Omahans would put out their trash in two covered bins — one for trash and yard waste together, and another for recycling — under the new city waste hauling contract that Mayor Jean Stothert is recommending to the City Council. The 10-year contract with the Spanish company FCC Environmental Services would cost the city $22.7 million a year. That’s $7.8 million more than the city is paying this year, with personnel and equipment costs driving the higher expense, the city said.

But it’s the smallest increase of the various options proposed by bidders, Stothert said in announcing her recommendation Tuesday. “FCC’s bid is the lowest and best value for our taxpayers,” Stothert said. “FCC is a worldwide company and has the required experience and resources to deliver the required services.” The contract would have the option of two five-year extensions. Stothert said the decision will affect taxpayers for 10 to 20 years, “so it’s very important we get this right.”

Under the mayor’s proposed new contract, beginning in 2021, yard waste would be dumped in a landfill instead of generally unlimited yard waste being collected separately and turned into OmaGro compost. Stothert is trying to soften the blow of those controversial changes through three wrinkles. As part of the new contract, the city would add fall neighborhood cleanup events to the city’s traditional spring cleanups, and yard waste would be added to the list of things accepted at those events.
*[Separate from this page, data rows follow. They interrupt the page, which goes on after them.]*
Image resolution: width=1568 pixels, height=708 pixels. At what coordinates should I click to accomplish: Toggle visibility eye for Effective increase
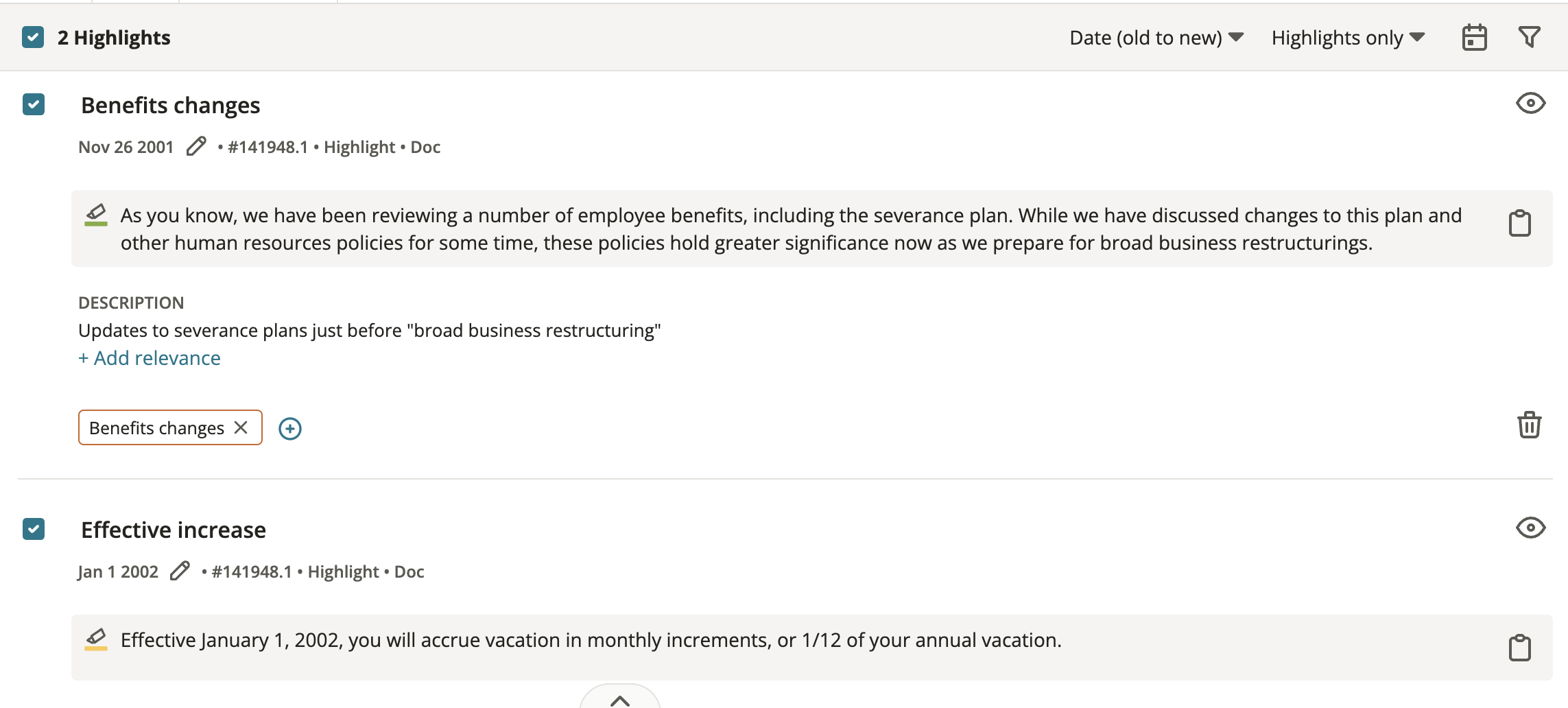pos(1530,528)
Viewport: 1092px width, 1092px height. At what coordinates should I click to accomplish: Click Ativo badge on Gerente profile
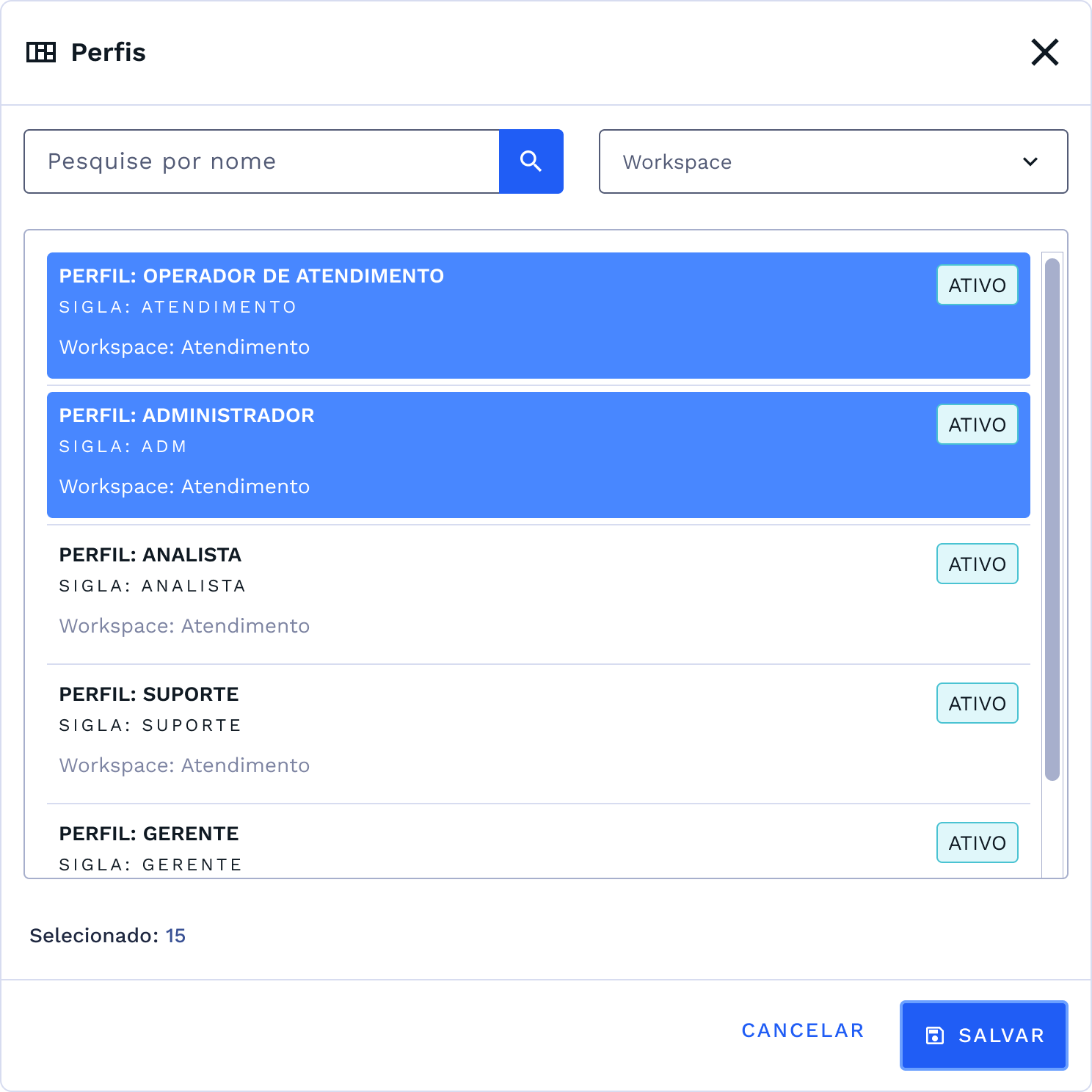tap(977, 842)
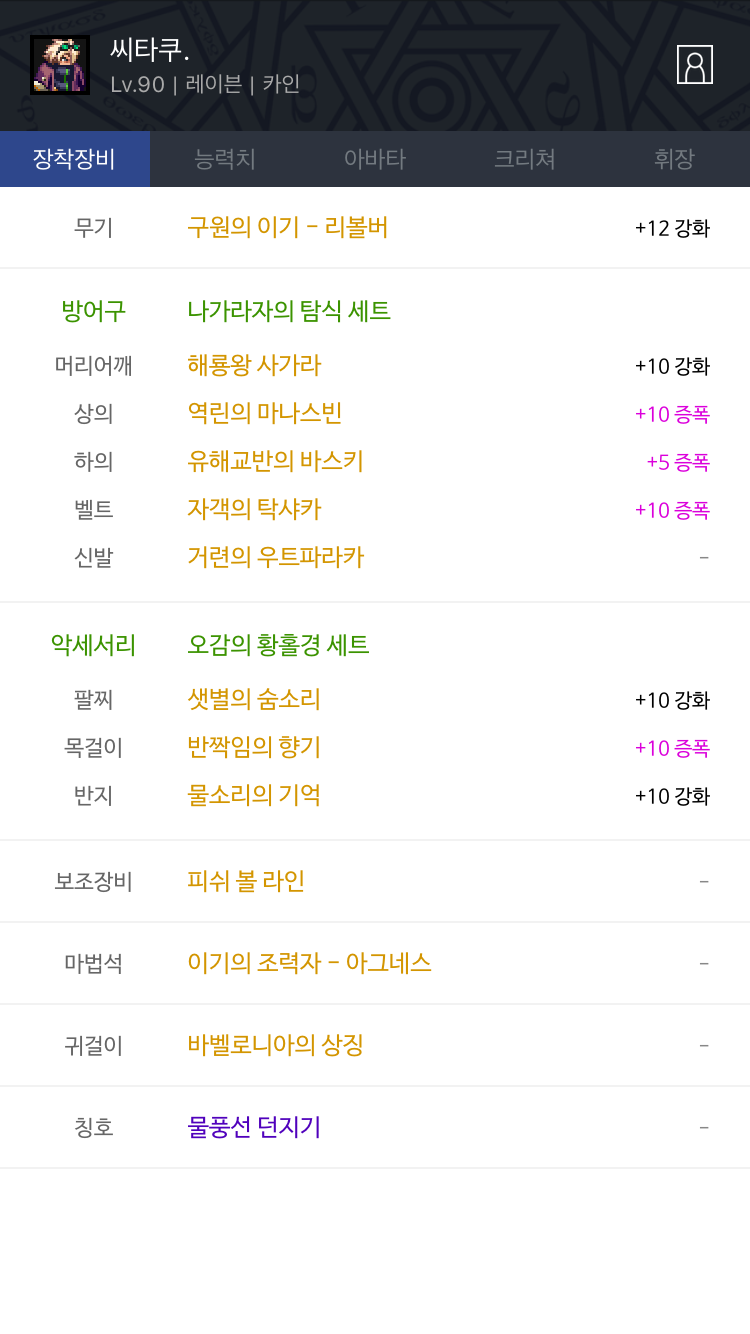The image size is (750, 1334).
Task: Select the 샛별의 숨소리 bracelet
Action: tap(254, 700)
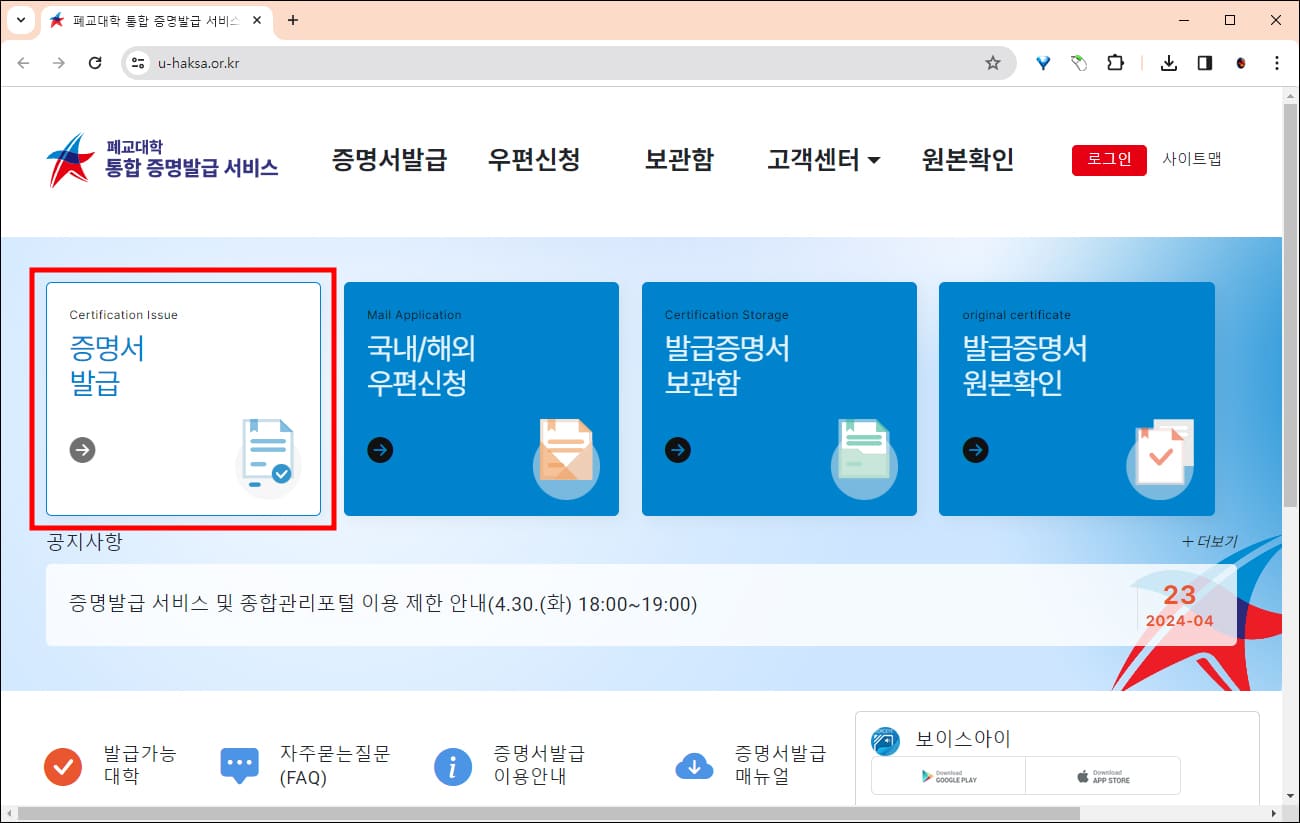The width and height of the screenshot is (1300, 823).
Task: Click the arrow icon on 국내/해외 우편신청 card
Action: click(380, 450)
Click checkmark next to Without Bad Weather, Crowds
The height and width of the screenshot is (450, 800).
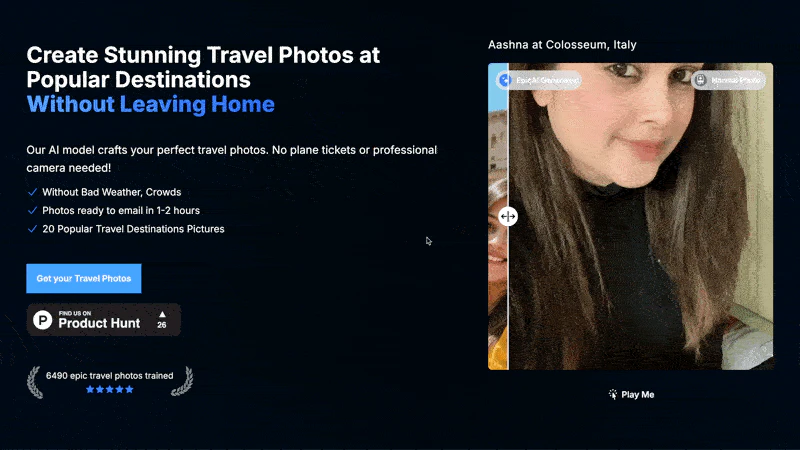click(x=33, y=191)
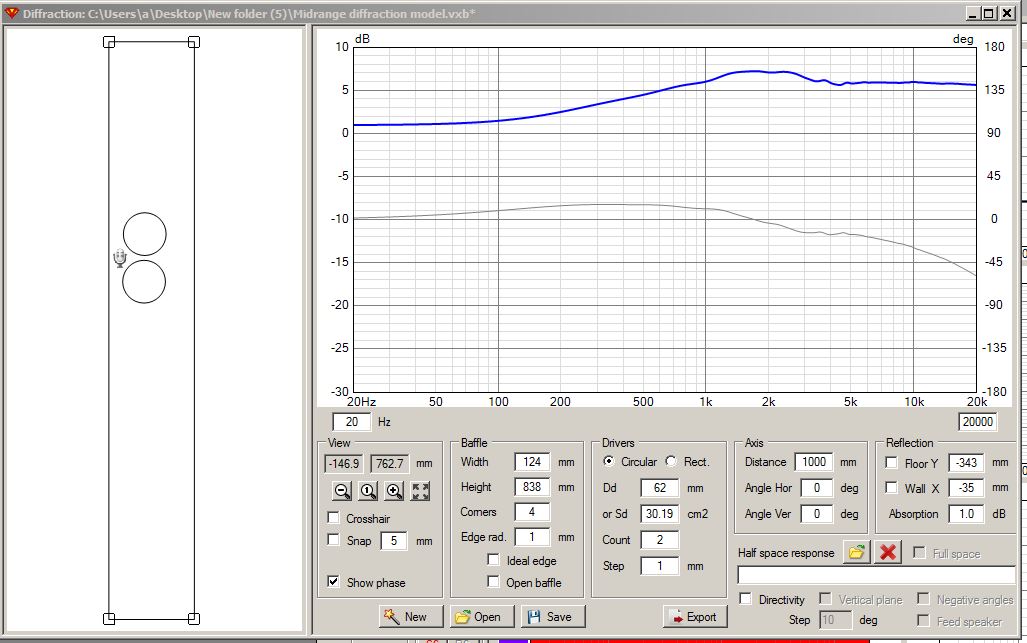Image resolution: width=1027 pixels, height=643 pixels.
Task: Clear half space response with red X
Action: (x=887, y=552)
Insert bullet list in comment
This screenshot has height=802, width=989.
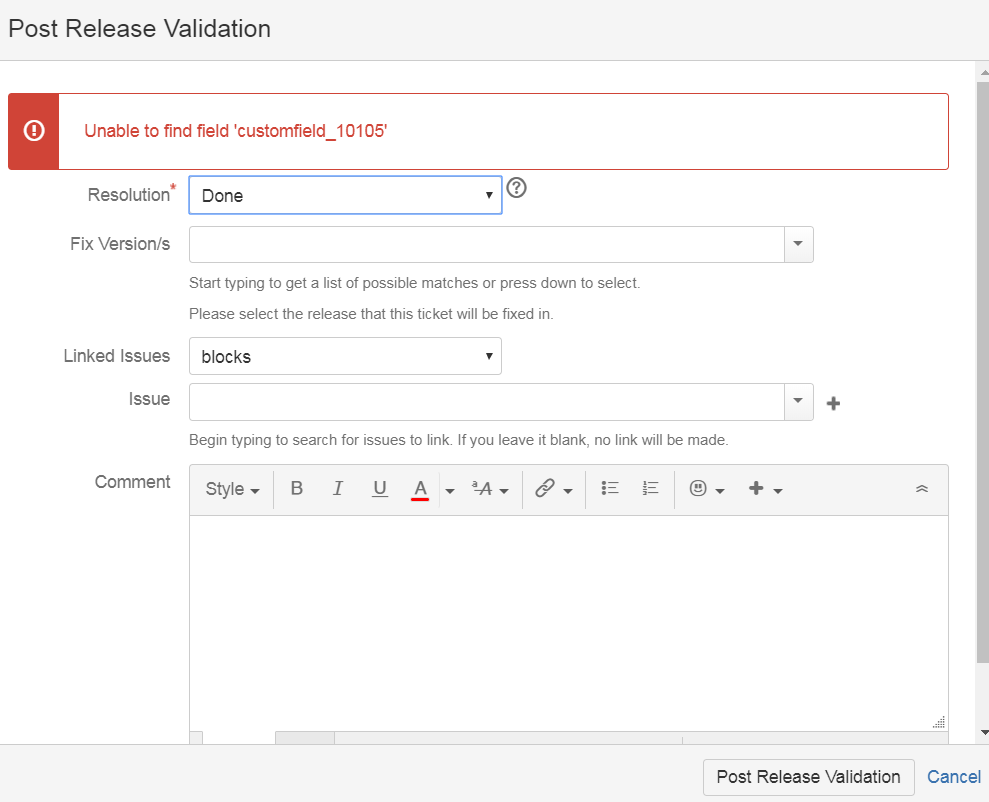coord(610,489)
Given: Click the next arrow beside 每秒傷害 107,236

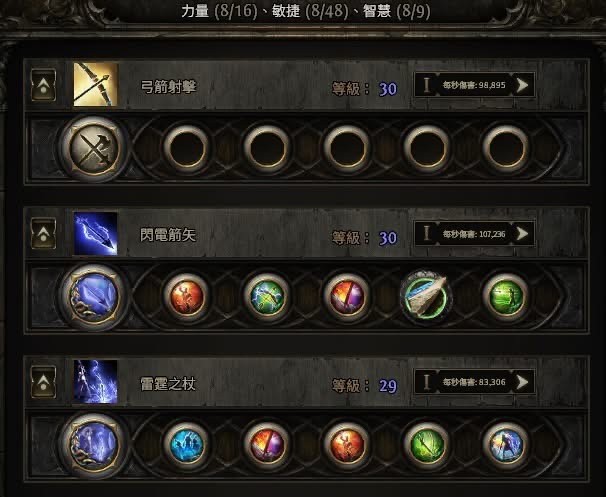Looking at the screenshot, I should pos(522,233).
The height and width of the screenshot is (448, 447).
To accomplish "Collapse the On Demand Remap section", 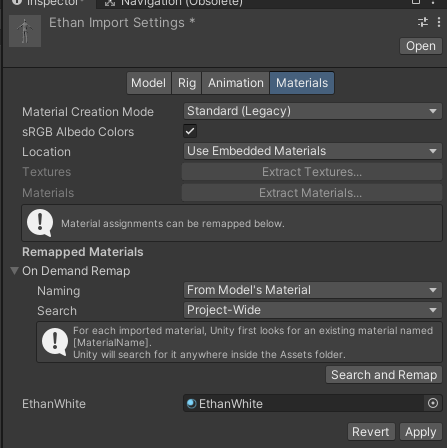I will (14, 271).
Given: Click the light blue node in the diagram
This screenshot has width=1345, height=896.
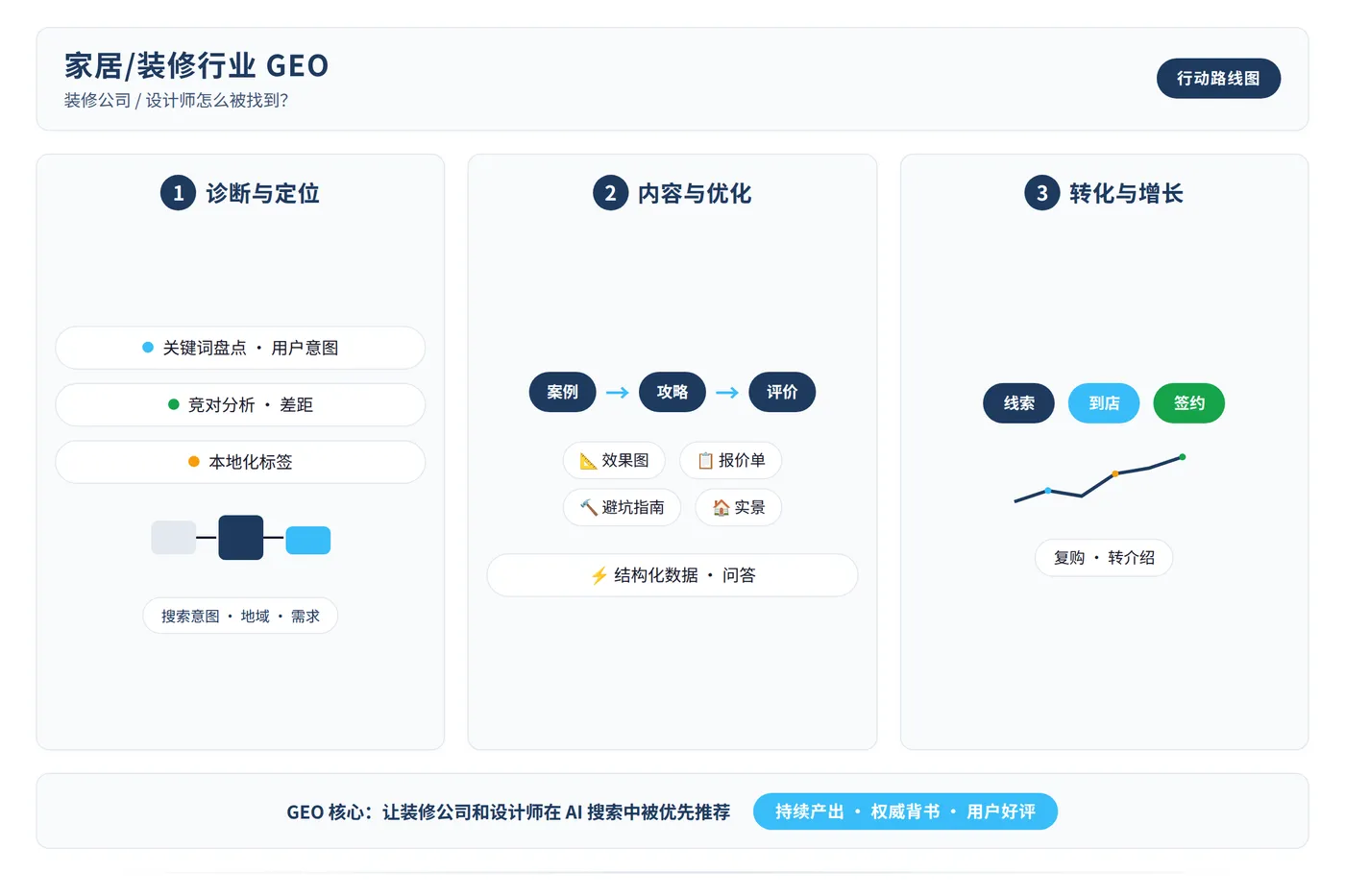Looking at the screenshot, I should pyautogui.click(x=308, y=540).
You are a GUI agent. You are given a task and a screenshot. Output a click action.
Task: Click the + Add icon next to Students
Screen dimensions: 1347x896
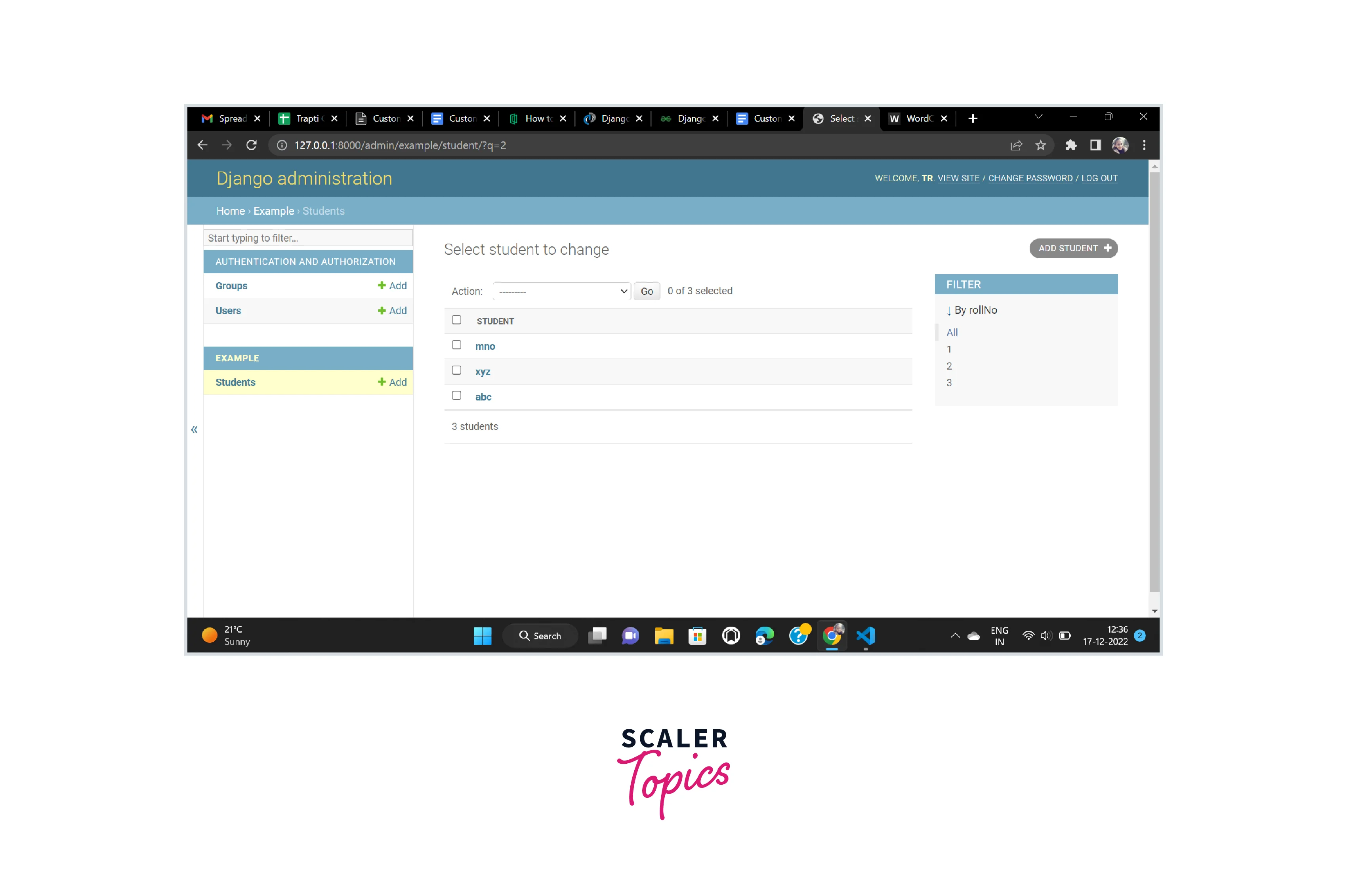coord(392,382)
Omahans also could drop off yard waste at the OmaGro facility. And people could choose to pay extra for the city’s new waste hauler to take away more yard waste and trash. If people wanted the trucks to pick up more from their houses, they could buy additional carts from FCC Environmental. It would cost $91 a year (that’s $1.75 a week) for an additional cart for weekly trash and yard waste pickup, or $45.50 a year for an additional recycling cart. If people wanted to keep putting out leaves and grass clippings in paper yard waste bags, they could buy stickers from FCC and the hauler would take them away — for $1.98 per bag. It would still go to the landfill.

Stothert said it would be better for the few people who want extra services to pay for them themselves than for everybody to have to pay extra to benefit those few. Residents would be issued two covered, 96-gallon carts. Garbage trucks, powered by compressed natural gas, would automatically lift the carts instead of workers hefting them by hand. If, after 90 days people didn’t like the 96-gallon carts, they could request smaller, 48-gallon carts.